Motorola Defy.  Klasse Handy das echt zu empfehlen ist.


----------



## PEG96 (17. Juli 2011)

Eindeutig das Samsung Omnia 7, dass wird bei t-mobile immo für 199€ verkauft. 
In diesem Preisbereich wirst du kein besseres Gerät finden.


----------



## Koyote (18. Juli 2011)

Wenn du nen Vertrag von T-mobile nimmst, kannst du die für den Preis ein HD Desire HD leisten, ist so ein geiles handy


----------



## HAWX (18. Juli 2011)

Pc-Zocker schrieb:
			
		

> Tu dir auf keinen Fall so ein AndroidCrap Gerät an.
> Leg lieber etwas mehr auf den Tisch und hol dir was vernünftiges, ein iPhone 4, welches ein unübertreffbares Preisleistungsverhältnis hat, da es einfach das mit Abstand beste Handy der Welt ist(relativ weiter hinter dem iPhone 4kommt dann das 3GS und weit hinter dem iPhone Classic sind die Androidgeräte



Das ist aber sehr "Fanboy" lastig. Auch wenn ich das 4er besitze und es für mich persönlich die beste Lösung ist, sind nicht alle Android-Geräte Müll.
Das SGS II beispielsweise oder das Desire HD, Sensation sind gute Oberklasse Smartphones.


----------



## Koyote (18. Juli 2011)

Pc-Zocker schrieb:


> Tu dir auf keinen Fall so ein AndroidCrap Gerät an.
> Leg lieber etwas mehr auf den Tisch und hol dir was vernünftiges, ein iPhone 4, welches ein unübertreffbares Preisleistungsverhältnis hat, da es einfach das mit Abstand beste Handy der Welt ist(relativ weiter hinter dem iPhone 4kommt dann das 3GS und weit hinter dem iPhone Classic sind die Androidgeräte


 -Kein Flash
-Akku lässt sich nicht ohne weiteres wechseln
-Speicher lässt sich nicht ohne weiteres erweitern
-Der TE sucht ein Handy mit großem Display
-Der TE sucht ein Handy mit Android
vielleicht solltest du dir mal ne App suchen, dir dir den Startpost vorliest...


----------



## biohaufen (18. Juli 2011)

Achja hol dir ein Android Gerät, wenn Dir das was an dem tastgefühl liegt und du was stabiles willst, dann HTC, habe selber das Ur Desire xD


----------



## PommesmannXXL (18. Juli 2011)

Pc-Zocker schrieb:
			
		

> Tu dir auf keinen Fall so ein AndroidCrap Gerät an.
> Leg lieber etwas mehr auf den Tisch und hol dir was vernünftiges, ein iPhone 4, welches ein unübertreffbares Preisleistungsverhältnis hat, da es einfach das mit Abstand beste Handy der Welt ist(relativ weiter hinter dem iPhone 4kommt dann das 3GS und weit hinter dem iPhone Classic sind die Androidgeräte



Also noch schlimmer gehts ja wohl nicht mehr. Lies dir mal ein paar objektive Tests durch, dann sehen wir weiter.
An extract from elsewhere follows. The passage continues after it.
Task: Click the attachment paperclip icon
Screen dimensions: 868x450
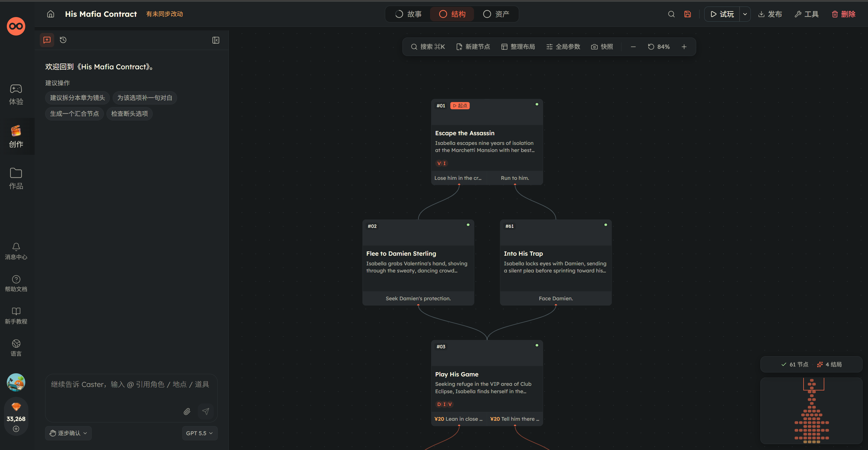Action: 187,411
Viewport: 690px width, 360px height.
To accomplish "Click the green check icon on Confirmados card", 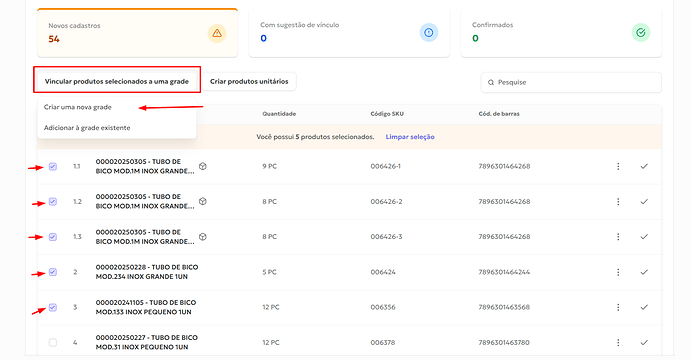I will coord(641,32).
Solche Leute wie dich braucht kein Mensch.


----------



## DAEF13 (18. Juli 2011)

@PC-Zocker: Sry, aber du bist eine Schande für iPhone User, die jetzt einmal mehr ins schlechte Licht gerückt werden.
Wenn der TE kein Android haben wollte, kein großes Display bräuchte und 50€ mehr ausgeben wollte, dann hättest du meinetwegen noch ein 3GS vorschlagen können, aber das iPhone 4 hat ganz sicher kein gutes P/L Verhältnis, zumindest nicht gegen die WP7 Geräte.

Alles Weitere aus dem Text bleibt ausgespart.